What is it about Instagram that makes people want to post photos of their food or drink? If I were to do an unofficial guesstimate, I would say that about 25% of the posts I see are of food. Before digital cameras, I don’t remember people taking photos of their food and placing them in a photo album or frame. Frankly, it’s not an interesting picture unless it’s on a menu or in a magazine accompanied by an article.
Personally, i don’t care what you’ve just eaten and I don’t want to look at a picture of it. I would rather see a picture of you doing something other than eating. I would like to see some university college student make this phenomena their dissertation project. Just off the top of my head I can come up with a couple of theories: 1. People have forgotten how to have dinner conversation and cell phone photography is a means to fill in the awkward silent moments, 2. People need to take photos of their food so that when people ask what they ate for dinner, they’ll remember, 3. Food has become more interesting and pretty to look at then in the past, 4. The Food Network is secretly using average people to recruit good chefs, 5. My friends are obsessed with food and eat a lot, 6. People are lacking creativity so they take photos of other’s culinary creativity, 7. People are afraid to be different so they do what everybody else does and that’s post pictures of food, or 8. It’s the new way to share a meal with someone without actually being present with them.
Whatever the reason, I think Instagram should come up with a way to limit the amount of food posts to 1 in every 20 or so for each person.
There seems to be a world-wide preoccupation with selfies. Are we becoming a narcissistic planet? We are already have a tendency to be self-absorbed anyways, but social media has taken this absorption to whole new levels. It seems that the human urge to be recognized or appear significant has really been put on public display. The like button has become a measuring stick for our own popularity. We spend more time promoting ourselves than just being ourselves. Do we really need the entire planet to be able to see what we look like at any given moment? What if i don’t want people to see me and my friend posts our selfie? What happened to privacy anyways?
Now I’m all for posting the occasional selfie. What I’m talking about here are those individuals who post multiple pictures of themselves each day. They’re not posting pictures of what they’re doing or who they’re with, just pictures of themselves. It doesn’t appear that they have a reason for posting the picture other than looking at themselves and wanting others to do so too. Well, how about carrying around a mirror and stop wasting my time looking at you.
I think a lot about expressions and often ponder how they might have originated. Lately I’ve been contemplating the term creative juices. For the last several months I haven’t been feeling particularly too creative. Maybe I need to drink some juice to spur on my creativity. The question that comes to mind is, what kind of juice should I drink?

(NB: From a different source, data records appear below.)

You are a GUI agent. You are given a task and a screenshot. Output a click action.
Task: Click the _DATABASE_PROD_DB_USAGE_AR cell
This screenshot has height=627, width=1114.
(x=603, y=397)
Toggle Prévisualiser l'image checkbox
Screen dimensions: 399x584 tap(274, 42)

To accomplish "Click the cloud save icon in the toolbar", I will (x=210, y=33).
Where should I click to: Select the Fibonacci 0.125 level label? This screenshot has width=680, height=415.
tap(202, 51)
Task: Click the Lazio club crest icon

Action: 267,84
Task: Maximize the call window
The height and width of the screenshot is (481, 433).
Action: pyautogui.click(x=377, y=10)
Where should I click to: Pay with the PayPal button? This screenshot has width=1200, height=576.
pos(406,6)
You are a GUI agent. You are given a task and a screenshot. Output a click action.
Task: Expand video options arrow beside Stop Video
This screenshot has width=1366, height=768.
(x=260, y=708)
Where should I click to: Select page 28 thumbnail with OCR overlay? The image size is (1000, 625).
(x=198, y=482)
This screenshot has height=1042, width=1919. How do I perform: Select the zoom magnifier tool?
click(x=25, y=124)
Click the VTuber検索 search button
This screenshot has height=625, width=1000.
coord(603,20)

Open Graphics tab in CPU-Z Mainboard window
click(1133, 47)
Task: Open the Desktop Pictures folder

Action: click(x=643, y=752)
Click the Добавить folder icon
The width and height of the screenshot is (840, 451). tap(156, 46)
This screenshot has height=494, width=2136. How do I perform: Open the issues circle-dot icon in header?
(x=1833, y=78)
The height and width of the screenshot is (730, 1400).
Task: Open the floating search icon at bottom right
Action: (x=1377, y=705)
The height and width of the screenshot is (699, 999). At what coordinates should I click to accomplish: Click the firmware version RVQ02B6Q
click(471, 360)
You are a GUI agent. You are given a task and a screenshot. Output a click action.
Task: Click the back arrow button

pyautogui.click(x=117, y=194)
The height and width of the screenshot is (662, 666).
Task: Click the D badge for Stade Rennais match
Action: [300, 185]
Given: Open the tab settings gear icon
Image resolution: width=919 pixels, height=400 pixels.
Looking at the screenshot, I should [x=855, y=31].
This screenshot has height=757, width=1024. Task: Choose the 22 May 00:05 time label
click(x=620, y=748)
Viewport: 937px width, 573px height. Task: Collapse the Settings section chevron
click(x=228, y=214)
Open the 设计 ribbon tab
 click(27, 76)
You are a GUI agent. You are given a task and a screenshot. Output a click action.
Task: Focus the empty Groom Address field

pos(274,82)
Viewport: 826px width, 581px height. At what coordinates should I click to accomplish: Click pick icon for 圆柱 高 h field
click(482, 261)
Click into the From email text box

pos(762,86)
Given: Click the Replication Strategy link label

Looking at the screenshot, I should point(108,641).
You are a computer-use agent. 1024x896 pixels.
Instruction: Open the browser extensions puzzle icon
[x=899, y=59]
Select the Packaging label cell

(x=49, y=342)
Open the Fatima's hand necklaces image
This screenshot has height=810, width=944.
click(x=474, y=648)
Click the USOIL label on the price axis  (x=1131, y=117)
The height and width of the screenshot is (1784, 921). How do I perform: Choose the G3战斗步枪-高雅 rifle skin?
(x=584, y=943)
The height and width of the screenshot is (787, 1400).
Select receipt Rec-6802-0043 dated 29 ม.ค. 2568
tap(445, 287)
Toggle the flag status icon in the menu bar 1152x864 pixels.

Now I love the taste of a good cup of coffee in the morning. But I wonder, does that cup of coffee really make one more alert in the morning? I don’t think it helped the person who gave me this cup of coffee. Obviously they were completely confused on which brand of coffee they served me. Was it Starbucks or Seattle’s Best?
I liken this blunder to be the equivalent to putting a Red Sox hat on someone who’s wearing a Yankee’s uniform. You either love one and hate the other or you don’t drink coffee or follow baseball. Personally I hate Starbucks and the Yankees and love Seattle’s Best and the Red Sox.
Whoever made this cup of coffee must have been a Yankees fan.
Who says bugs can’t be adventurous. Several weeks ago this leaf looking bug went for a joy ride with me on my car windshield. At first I didn’t realize this creature was a flying insect until I looked more closely. Good thing my curiosity got the best of me otherwise this little bug may have become victim to my wiper blades.
I decided to see how long this little flying leaf would stay for the ride. I expected it take off once I started my engine, but it did no such thing. Instead it turned itself around and faced the direction of the wind.
Since I take surface streets the entire way to work I wasn’t too worried that the bug would be subjected to intense speeds. The fastest I managed to drive with my travel mate was 40 m.p.h. To my surprise the little bug stayed with me for about 4 miles. He finally left the ride when I took a very sharp turn. I’m not sure if he left intentionally or was taken out by the cross-winds.
Naturally I started thinking about that poor bug. Will he try to make his way home? If not, does he like his new neighborhood? Does he miss all his bug friends? Do bugs have friends? Did he have a bug home?
That little bug gave me the itch to travel. I like to experience new places and things as well. You never know where you’ll get your travel incentive. A little bug on a windshield can be a great little encourager.